◆ DATA RECORDS

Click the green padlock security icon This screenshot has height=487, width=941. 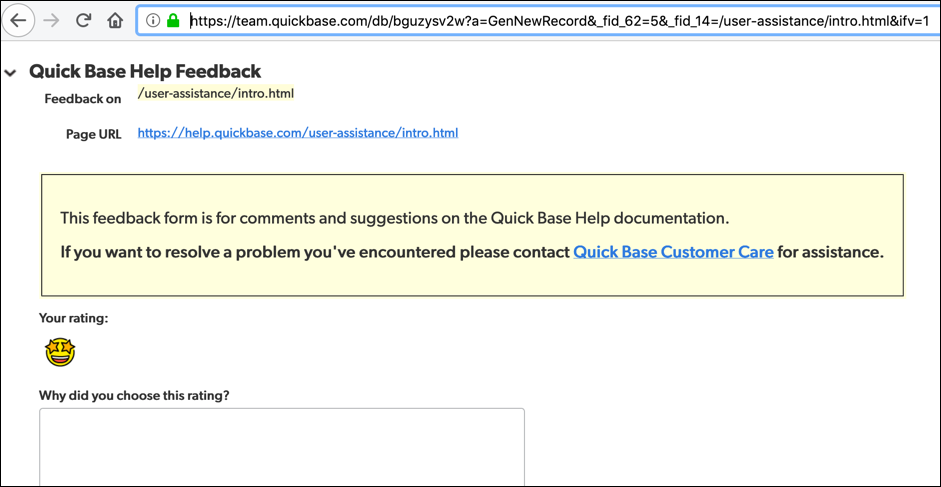click(173, 20)
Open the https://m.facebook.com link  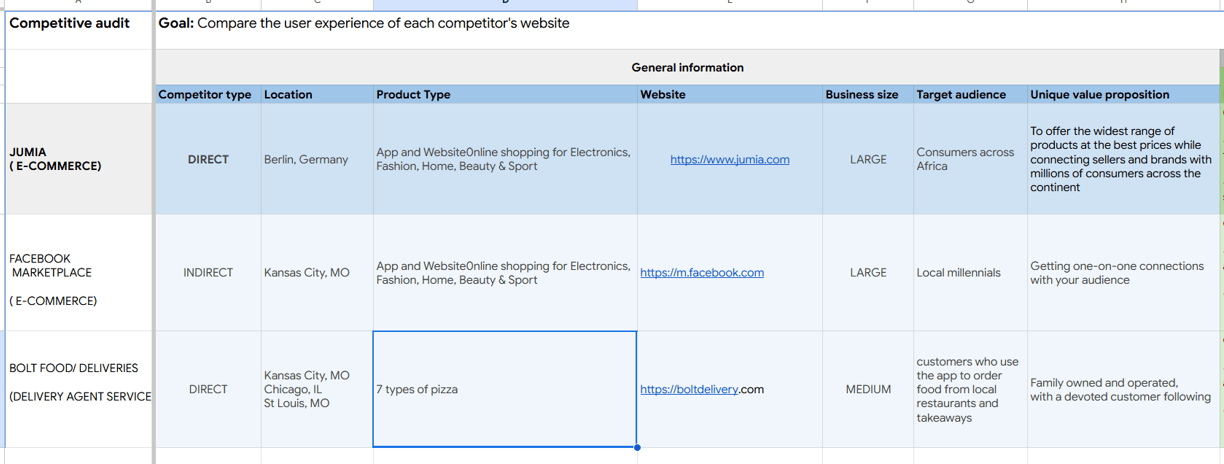click(702, 272)
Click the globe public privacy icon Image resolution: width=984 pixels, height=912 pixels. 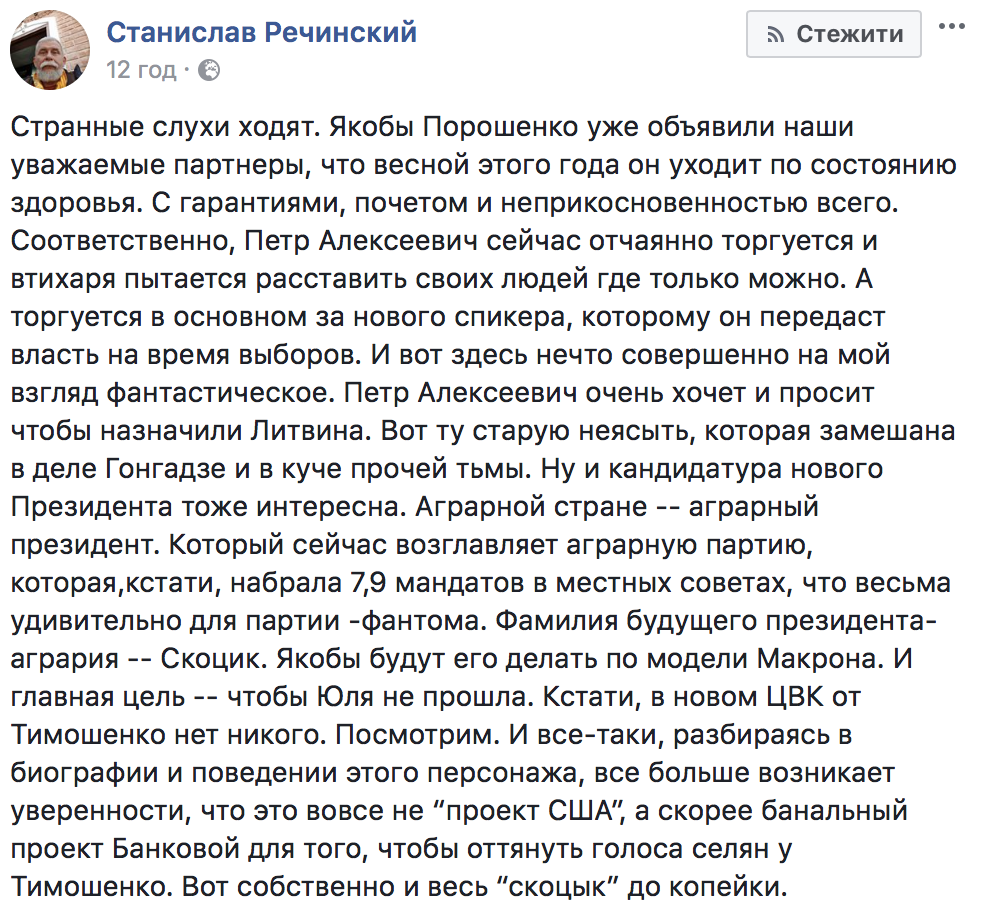[x=209, y=70]
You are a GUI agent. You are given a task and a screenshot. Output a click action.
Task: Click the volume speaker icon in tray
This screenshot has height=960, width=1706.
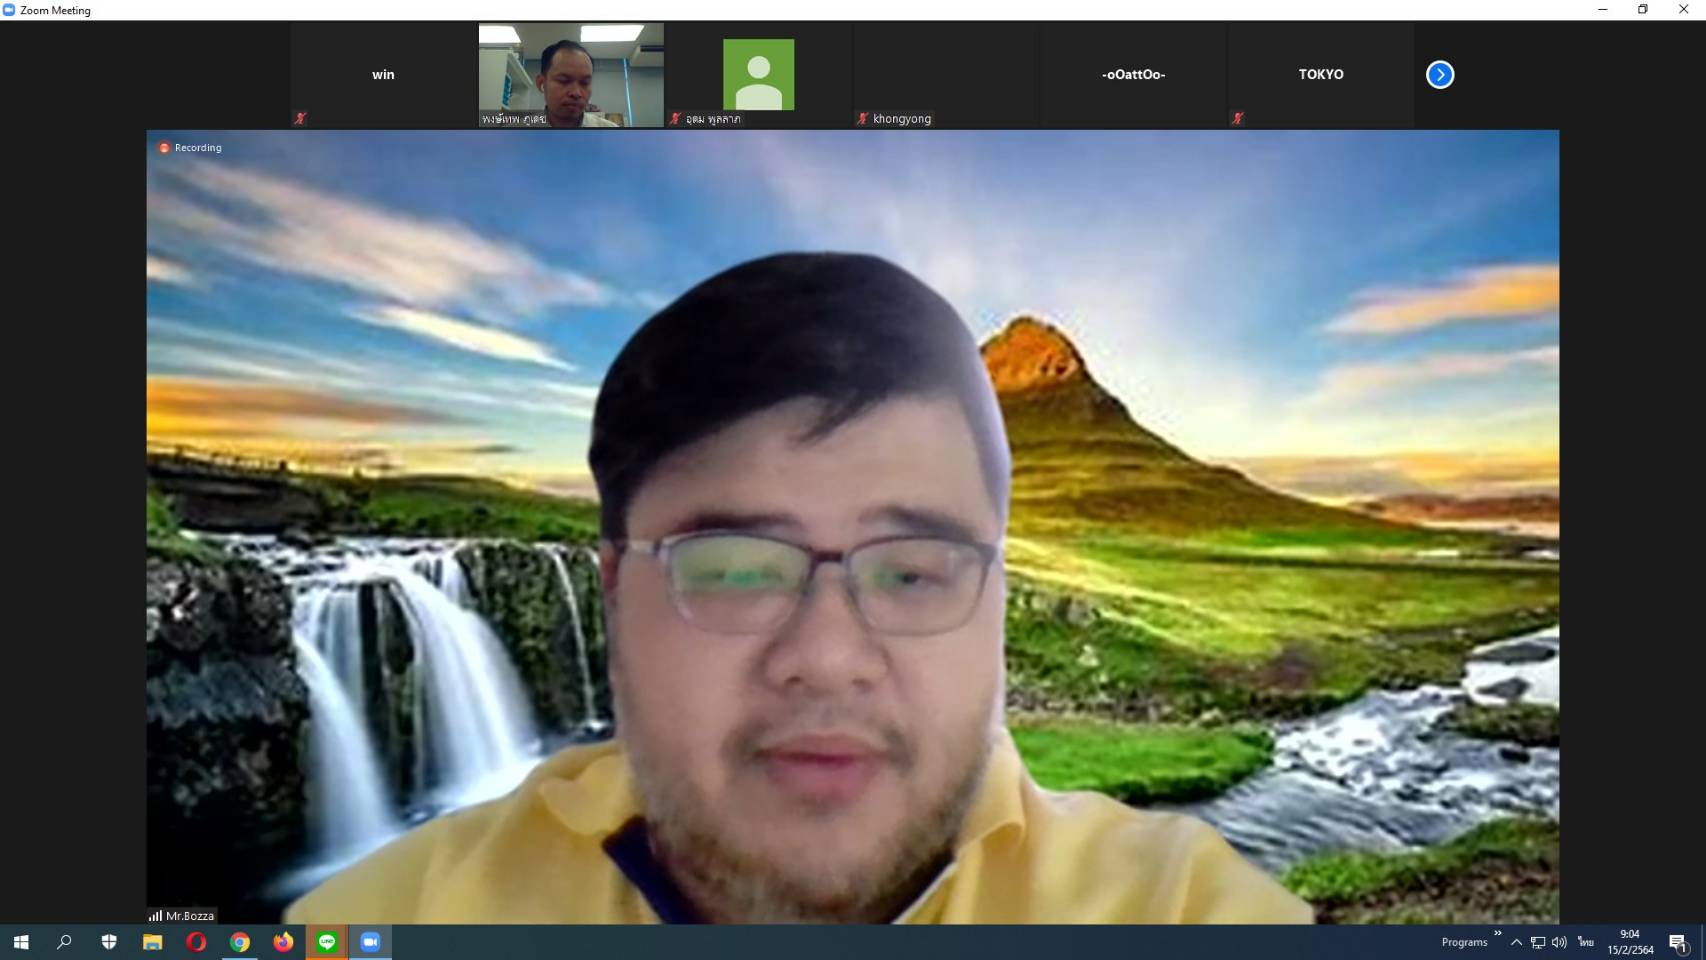tap(1559, 942)
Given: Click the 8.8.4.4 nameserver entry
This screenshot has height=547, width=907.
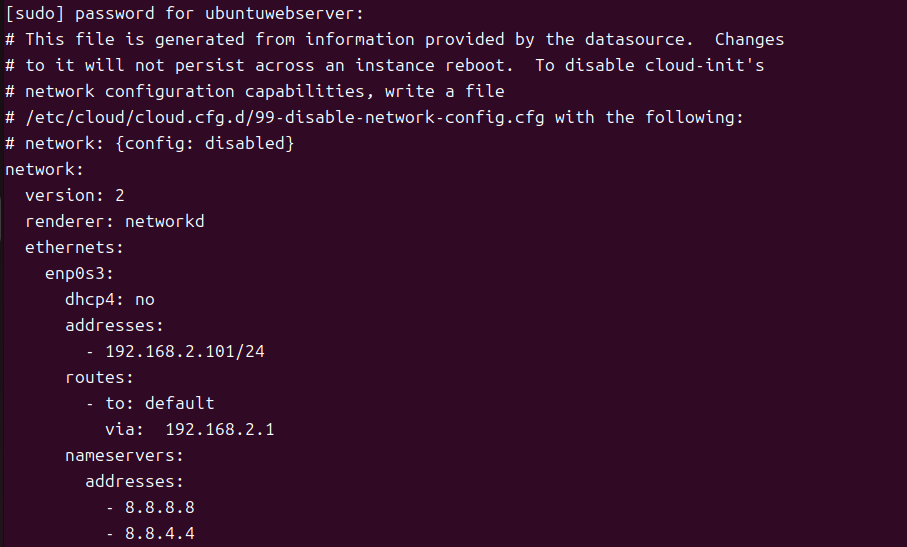Looking at the screenshot, I should point(160,534).
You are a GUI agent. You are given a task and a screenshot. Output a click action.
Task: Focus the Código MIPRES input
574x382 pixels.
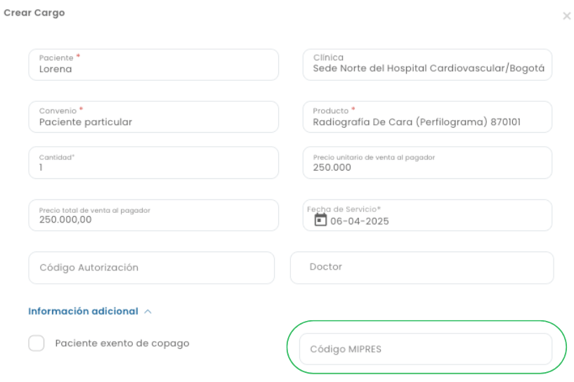(426, 349)
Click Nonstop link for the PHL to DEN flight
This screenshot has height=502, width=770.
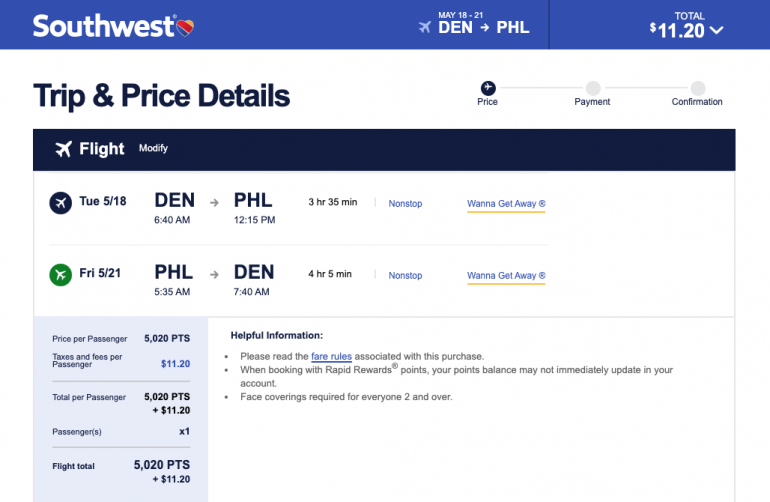(405, 275)
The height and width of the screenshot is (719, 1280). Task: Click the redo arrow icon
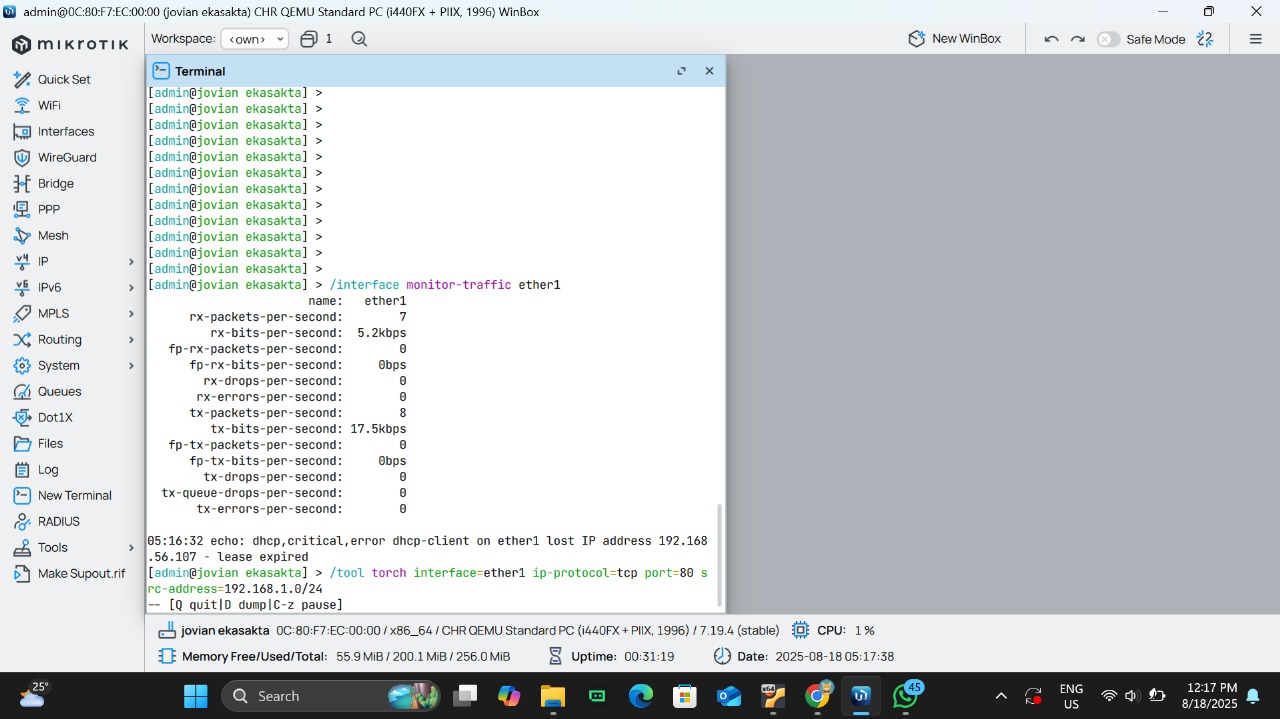pos(1077,39)
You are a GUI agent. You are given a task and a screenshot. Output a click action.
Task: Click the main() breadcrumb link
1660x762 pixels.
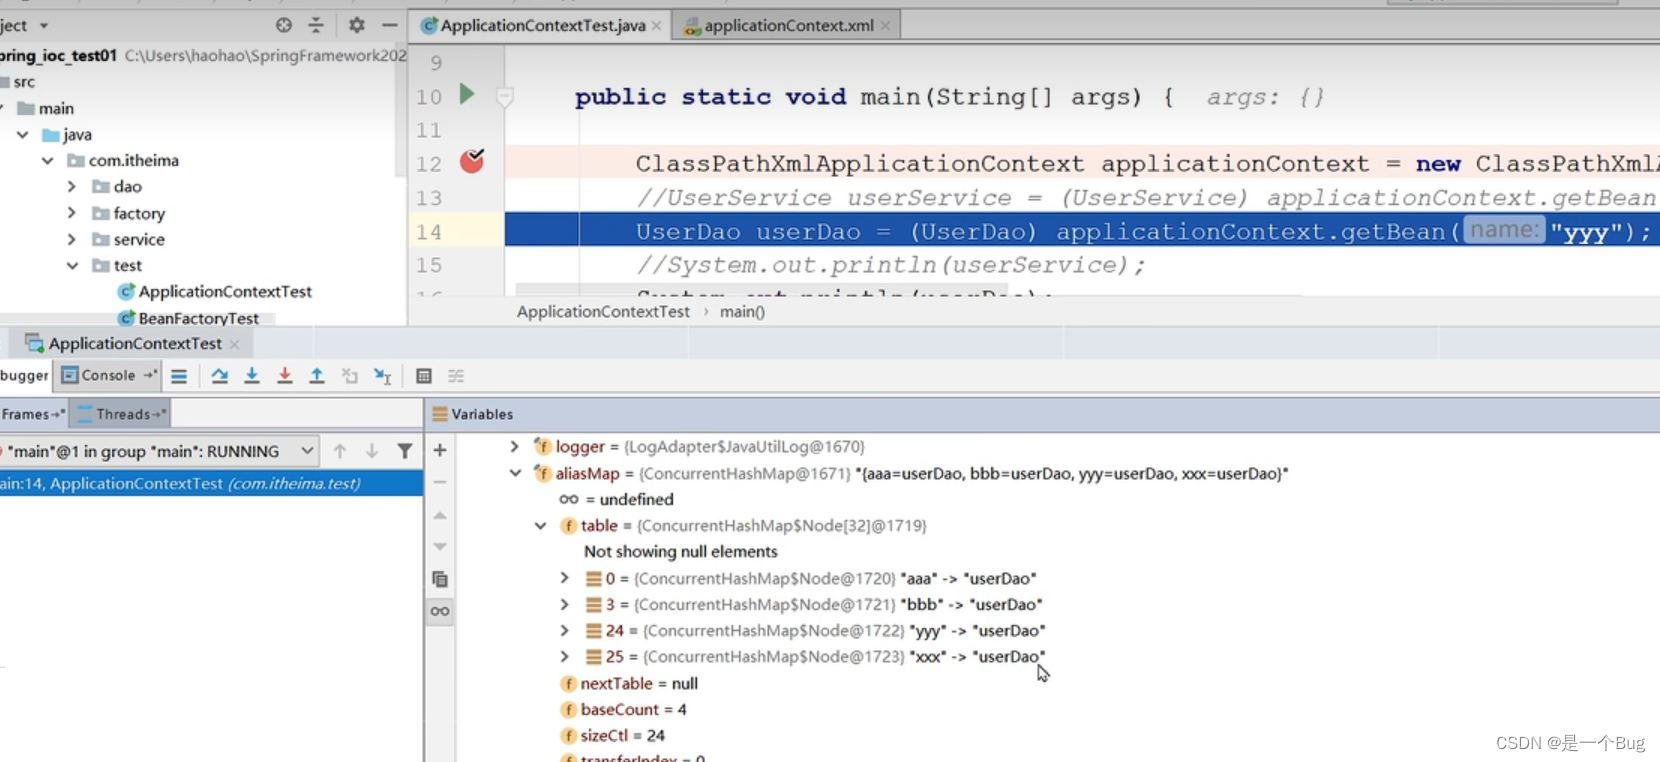tap(742, 312)
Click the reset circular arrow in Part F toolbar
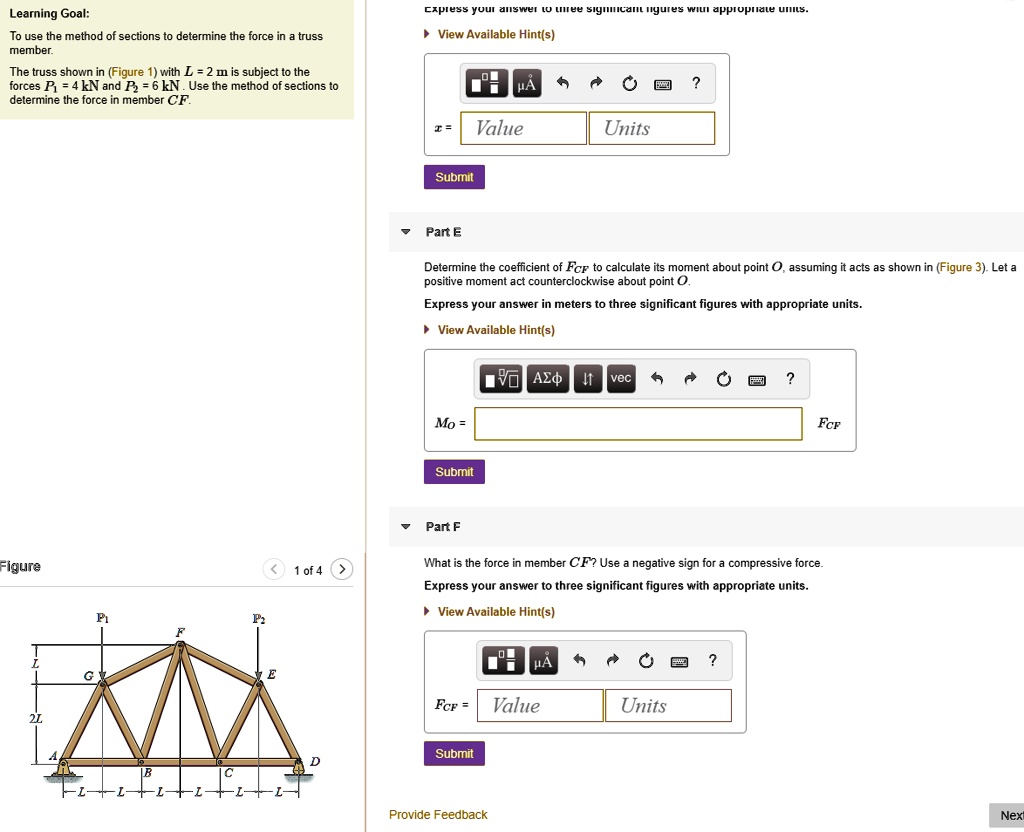Screen dimensions: 1024x832 (646, 660)
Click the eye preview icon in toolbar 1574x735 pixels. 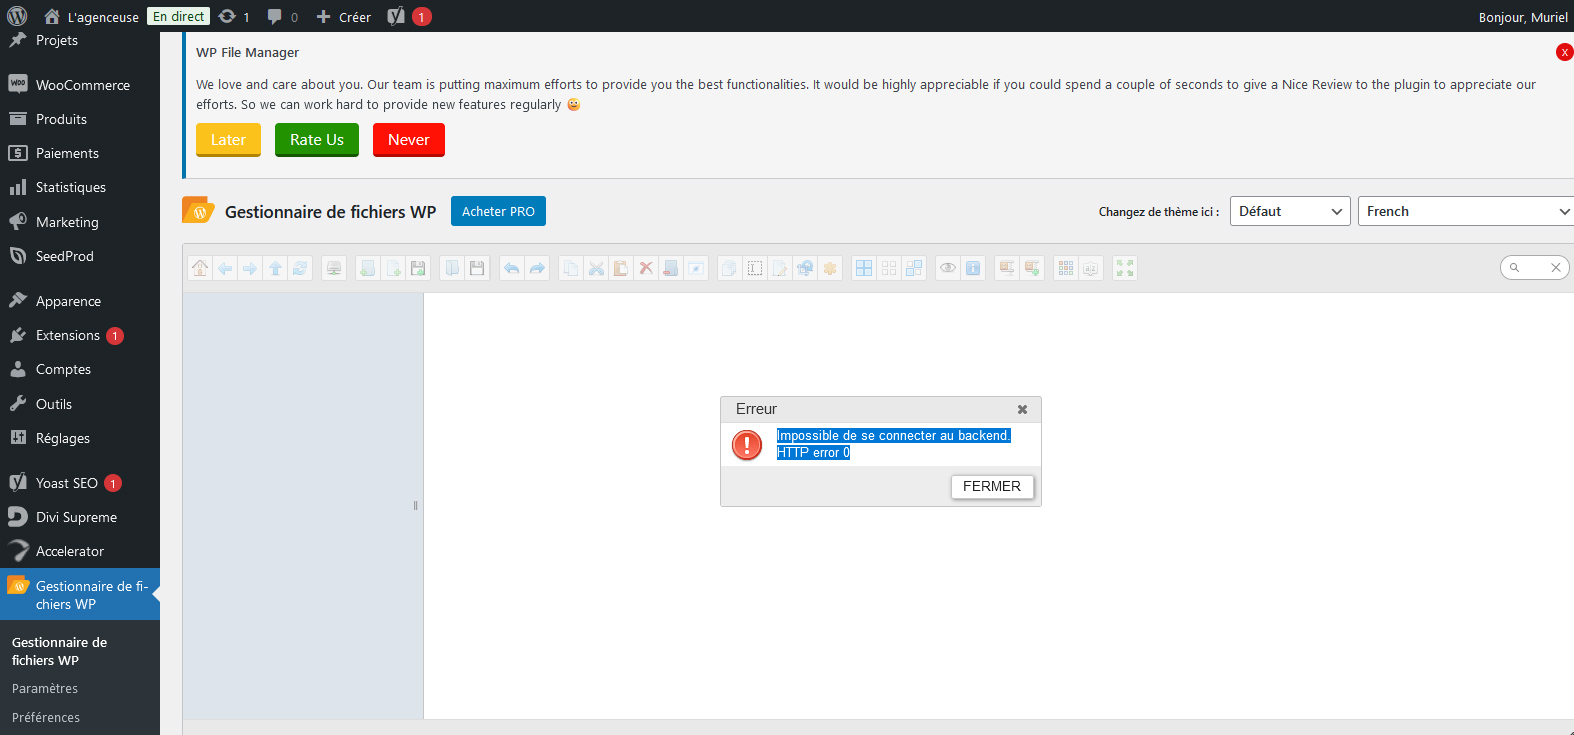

◆ WHAT TO WORK ON
Copy exactly, and copy nothing else: the lines from the one containing "Task: Click the main() breadcrumb link" through the end of the data, both ends included, with pictures left out.

◆ YOUR SOLUTION
Task: Click the main() breadcrumb link
1660x762 pixels.
tap(742, 312)
Click the reset circular arrow in Part F toolbar
Screen dimensions: 1024x832 (646, 660)
Click the eye preview icon in toolbar 1574x735 pixels. 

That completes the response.